Comparing ADA vs. ACOG Approaches for Gestational Diabetes Screenings

Article

A trial of more than 20k women from investigators at Kaiser Permanente found there were no significant differences in outcomes among pregnant women undergoing gestational diabetes screenings using the ADA's 1-step approach versus the ACOG's 2-step approach.

Teresa Hillier, MD, Kaiser Permanente

Teresa Hillier, MD

A new trial from clinicians at Kaiser Permanente suggests there was no significant difference in perinatal and maternal outcomes when comparing a pair of screening procedures for diagnosis of gestational diabetes.

A comparison of the American Diabetes Association’s (ADA) 1-step protocol versus the 2-step approach recommended by the American College of Obstetricians and Gynecologists (ACOG), results of the trial indicate the ADA method may be more effective for identifying gestational diabetes but did not contribute to significant differences in outcomes.

"We know that screening and diagnosing women with gestational diabetes improves outcomes for mothers and babies," said lead author Teresa Hillier, MD, MS, lead investigator and clincian at Kaiser Permanente Northwest's Center for Health Research and Kaiser Permanente's Hawaii Center for Integrated Health Care Research, in a statement. “Our trial was designed to determine whether there were any differences in outcomes between the two approaches.
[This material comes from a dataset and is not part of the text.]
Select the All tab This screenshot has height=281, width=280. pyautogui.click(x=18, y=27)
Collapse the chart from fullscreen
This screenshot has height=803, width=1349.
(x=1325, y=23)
The 1-step method diagnoses twice as many women, typically leading to treatment of women with milder gestational diabetes, but we found no evidence that this higher diagnosis rate led to differences in outcomes."

With these approaches representing some of the most commonly used protocols for screening of gestational diabetes and no head-to-head trials examining how the differing approaches influences outcomes, Hillier and a team of colleagues sought to fill this apparent gap in knowledge to improve care of these patients. To do so, investigators designed their study as a pragmatic, randomized trial in a cohort of women recruited from Kaiser Permanente medical centers in Hawaii and Oregon.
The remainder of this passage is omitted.